Internationale Einbindung
der Proteste
Gleichzeitig mit den Protesten bereitete die Universität die Ossietzky-Tage
1988 vor und ließ damit keinen Zweifel an ihrer Entschlossenheit,
international anerkannt zu bleiben: Robert Jungk, Willy Brandt, Lew Kopelew,
Rosalinde von Ossietzky-Palm, Finn Lie, Ossip Flechtheim und andere waren
eingeladen und hielten Veranstaltungen. Unter anderem die Vorauswirkung
dieser illustren Gäste scheint einen Eindruck auf die Landesregierung
gemacht zu haben.
Unileitung: Selbstverstümmelung
aus Angst vor dem Tod
Selbstverstümmelung aus Angst vor dem Tod ist genau das Syndrom, das die
Uni-Leitung jetzt zeigt. Da wäre es ehrenhafter, sich vom Ministerium
zusammenkürzen zu lassen als acht Studiengänge selbst zu streichen!
Generationen von Studierenden haben mit ihrem Widerstand die Streichung und
Zusammenkürzung von Studiengängen mit verhindert. Kunst, Musik,
Sozialpädagogik, Diplom-Physik haben überlebt, auch die Germanistik, die
immer am Rand des Existenzminimums gehalten wurde. Jetzt soll all das mit
einem Handstreich einer servilen Unileitung verschwinden und die Uni in eine
schlechtere Fachhochschule verwandelt werden.

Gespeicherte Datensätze

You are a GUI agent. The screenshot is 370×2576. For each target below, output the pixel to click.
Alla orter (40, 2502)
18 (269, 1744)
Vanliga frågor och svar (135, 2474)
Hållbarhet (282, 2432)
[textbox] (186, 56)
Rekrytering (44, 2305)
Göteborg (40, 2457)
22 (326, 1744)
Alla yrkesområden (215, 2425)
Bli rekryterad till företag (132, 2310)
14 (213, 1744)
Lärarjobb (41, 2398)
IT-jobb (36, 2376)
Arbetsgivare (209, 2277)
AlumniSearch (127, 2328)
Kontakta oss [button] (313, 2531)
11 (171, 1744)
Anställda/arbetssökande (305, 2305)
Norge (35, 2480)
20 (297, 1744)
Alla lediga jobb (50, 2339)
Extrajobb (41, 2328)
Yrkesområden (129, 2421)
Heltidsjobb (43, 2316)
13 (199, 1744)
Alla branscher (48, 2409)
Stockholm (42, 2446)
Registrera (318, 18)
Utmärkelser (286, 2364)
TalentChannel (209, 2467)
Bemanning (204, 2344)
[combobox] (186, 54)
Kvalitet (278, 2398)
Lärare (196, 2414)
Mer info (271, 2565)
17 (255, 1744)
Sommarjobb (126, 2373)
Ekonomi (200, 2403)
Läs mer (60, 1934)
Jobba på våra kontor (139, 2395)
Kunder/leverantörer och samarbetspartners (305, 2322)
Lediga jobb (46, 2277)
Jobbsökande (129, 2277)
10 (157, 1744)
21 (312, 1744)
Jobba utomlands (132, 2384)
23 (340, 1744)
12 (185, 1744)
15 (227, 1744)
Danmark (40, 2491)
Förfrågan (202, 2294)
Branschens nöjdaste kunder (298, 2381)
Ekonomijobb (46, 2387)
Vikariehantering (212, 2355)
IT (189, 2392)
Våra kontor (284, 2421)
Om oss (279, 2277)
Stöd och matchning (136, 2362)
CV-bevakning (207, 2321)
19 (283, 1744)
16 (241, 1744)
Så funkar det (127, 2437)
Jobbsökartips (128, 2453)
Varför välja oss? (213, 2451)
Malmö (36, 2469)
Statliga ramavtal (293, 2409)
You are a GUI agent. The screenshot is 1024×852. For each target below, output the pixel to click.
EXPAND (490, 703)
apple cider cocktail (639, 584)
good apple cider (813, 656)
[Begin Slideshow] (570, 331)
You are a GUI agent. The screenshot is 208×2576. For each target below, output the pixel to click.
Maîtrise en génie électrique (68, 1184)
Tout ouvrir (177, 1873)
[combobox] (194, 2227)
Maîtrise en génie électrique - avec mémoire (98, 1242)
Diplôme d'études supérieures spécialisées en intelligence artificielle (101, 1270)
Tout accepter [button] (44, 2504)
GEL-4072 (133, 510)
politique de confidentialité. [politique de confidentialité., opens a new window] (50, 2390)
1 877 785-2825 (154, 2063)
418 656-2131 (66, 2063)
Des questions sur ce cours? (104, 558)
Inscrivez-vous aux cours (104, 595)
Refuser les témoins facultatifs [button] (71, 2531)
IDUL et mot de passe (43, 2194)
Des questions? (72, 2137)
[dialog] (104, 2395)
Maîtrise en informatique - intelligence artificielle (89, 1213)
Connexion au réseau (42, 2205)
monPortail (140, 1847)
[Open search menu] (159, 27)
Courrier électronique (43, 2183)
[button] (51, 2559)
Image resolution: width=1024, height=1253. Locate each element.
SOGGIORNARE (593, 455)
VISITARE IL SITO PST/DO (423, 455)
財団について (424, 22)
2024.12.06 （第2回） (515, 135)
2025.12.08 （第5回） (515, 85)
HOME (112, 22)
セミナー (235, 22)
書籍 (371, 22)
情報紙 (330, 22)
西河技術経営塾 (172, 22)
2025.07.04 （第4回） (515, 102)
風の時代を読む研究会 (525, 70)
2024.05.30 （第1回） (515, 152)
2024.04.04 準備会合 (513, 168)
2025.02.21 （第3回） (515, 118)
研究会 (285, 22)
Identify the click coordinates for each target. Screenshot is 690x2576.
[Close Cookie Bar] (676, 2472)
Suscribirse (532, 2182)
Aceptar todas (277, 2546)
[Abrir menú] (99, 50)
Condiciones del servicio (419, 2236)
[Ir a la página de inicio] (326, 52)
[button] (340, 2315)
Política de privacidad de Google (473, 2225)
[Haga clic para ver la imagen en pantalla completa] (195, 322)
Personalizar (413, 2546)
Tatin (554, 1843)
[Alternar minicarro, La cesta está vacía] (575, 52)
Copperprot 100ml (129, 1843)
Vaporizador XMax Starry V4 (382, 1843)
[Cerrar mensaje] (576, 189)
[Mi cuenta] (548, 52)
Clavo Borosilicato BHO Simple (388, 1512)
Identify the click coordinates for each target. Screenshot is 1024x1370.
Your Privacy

| Aufgabe 1 |
Zähl alle Gäste auf, die der Auszug über die Uni-Proteste für die Ossietzky-Tage 1988 namentlich nennt.
| Aufgabe 2 |
Erklär in ein bis drei Sätzen, warum es laut dem Auszug über die Uni-Proteste ehrenhafter wäre, sich vom Ministerium kürzen zu lassen.
| Aufgabe 3 |
Wie viele Studiengänge will die Unileitung laut dem Auszug über die Uni-Proteste selbst streichen?

| Antwort 1 |
Robert Jungk, Willy Brandt, Lew Kopelew, Rosalinde von Ossietzky-Palm, Finn Lie, Ossip Flechtheim

| Antwort 2 |
Wenn die Unileitung acht Studiengänge selbst streicht, ist das für den Auszug „Selbstverstümmelung aus Angst vor dem Tod“. Deshalb wäre es ehrenhafter, die Kürzungen dem Ministerium zu überlassen.

| Antwort 3 |
Acht Studiengänge.